→ Activity: In your reply, reproduce the lines from the first one below to the line containing "Click the 什么值得买", inclusive, exactly as they stand.

→ Supplied records:
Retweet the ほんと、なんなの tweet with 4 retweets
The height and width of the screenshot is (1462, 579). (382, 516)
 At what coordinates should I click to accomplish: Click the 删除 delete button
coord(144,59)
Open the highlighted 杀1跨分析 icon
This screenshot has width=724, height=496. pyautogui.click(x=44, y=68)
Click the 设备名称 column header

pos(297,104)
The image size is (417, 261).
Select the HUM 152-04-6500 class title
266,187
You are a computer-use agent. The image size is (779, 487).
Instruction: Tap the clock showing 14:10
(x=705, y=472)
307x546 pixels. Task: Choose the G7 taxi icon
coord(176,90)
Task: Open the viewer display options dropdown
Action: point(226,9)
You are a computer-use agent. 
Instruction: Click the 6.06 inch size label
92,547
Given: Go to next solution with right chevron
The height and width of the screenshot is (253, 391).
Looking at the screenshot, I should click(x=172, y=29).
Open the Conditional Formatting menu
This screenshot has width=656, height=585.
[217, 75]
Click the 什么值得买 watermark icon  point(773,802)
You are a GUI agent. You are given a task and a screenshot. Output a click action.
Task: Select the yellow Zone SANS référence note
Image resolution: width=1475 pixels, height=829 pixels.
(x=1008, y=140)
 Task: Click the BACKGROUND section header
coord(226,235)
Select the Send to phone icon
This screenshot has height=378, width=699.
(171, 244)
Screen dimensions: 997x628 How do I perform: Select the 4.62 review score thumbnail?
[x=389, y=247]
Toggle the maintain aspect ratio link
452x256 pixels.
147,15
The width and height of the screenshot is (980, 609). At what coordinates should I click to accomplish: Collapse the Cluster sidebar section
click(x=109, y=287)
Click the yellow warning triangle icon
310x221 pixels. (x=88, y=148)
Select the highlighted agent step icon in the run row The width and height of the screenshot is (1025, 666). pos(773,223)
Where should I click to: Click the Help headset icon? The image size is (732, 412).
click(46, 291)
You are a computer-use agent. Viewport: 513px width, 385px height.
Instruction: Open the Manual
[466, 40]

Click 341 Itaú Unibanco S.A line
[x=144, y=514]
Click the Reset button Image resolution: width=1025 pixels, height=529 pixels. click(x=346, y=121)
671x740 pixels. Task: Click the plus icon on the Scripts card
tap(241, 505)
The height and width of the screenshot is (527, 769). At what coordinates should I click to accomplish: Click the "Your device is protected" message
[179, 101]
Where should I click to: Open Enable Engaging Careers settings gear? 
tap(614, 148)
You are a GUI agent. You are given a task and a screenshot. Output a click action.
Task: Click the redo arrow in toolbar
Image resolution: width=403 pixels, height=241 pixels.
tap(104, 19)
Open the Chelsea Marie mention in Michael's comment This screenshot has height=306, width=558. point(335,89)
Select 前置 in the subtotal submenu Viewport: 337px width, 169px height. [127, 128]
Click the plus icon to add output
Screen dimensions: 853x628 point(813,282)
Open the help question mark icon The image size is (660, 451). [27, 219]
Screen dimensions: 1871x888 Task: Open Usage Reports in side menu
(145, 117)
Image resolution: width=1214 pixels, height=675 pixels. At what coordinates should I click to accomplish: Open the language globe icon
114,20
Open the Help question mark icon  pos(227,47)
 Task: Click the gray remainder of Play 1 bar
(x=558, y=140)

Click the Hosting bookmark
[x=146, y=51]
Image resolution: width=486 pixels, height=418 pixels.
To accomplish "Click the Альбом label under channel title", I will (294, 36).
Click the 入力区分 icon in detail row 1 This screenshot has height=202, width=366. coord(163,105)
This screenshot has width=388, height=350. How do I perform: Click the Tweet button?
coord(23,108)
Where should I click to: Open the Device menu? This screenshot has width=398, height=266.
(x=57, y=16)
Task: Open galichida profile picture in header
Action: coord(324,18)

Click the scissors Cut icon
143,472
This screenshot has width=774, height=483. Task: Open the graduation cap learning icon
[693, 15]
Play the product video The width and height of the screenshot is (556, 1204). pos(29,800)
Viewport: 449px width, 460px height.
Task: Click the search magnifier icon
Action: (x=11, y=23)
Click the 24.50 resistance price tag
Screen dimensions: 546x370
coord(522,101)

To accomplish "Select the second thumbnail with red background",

→ Result:
Retweet the ほんと、なんなの tweet with 4 retweets
The height and width of the screenshot is (1462, 579). (382, 516)
 At what coordinates should I click to accomplish: Click the 删除 delete button
coord(144,59)
Open the highlighted 杀1跨分析 icon
This screenshot has width=724, height=496. pyautogui.click(x=44, y=68)
Click the 设备名称 column header

pos(297,104)
The image size is (417, 261).
Select the HUM 152-04-6500 class title
266,187
You are a computer-use agent. The image size is (779, 487).
Instruction: Tap the clock showing 14:10
(x=705, y=472)
307x546 pixels. Task: Choose the G7 taxi icon
coord(176,90)
Task: Open the viewer display options dropdown
Action: point(226,9)
You are a computer-use agent. 
Instruction: Click the 6.06 inch size label
92,547
Given: Go to next solution with right chevron
The height and width of the screenshot is (253, 391).
Looking at the screenshot, I should click(x=172, y=29).
Open the Conditional Formatting menu
This screenshot has width=656, height=585.
[217, 75]
Click the 什么值得买 watermark icon  point(773,802)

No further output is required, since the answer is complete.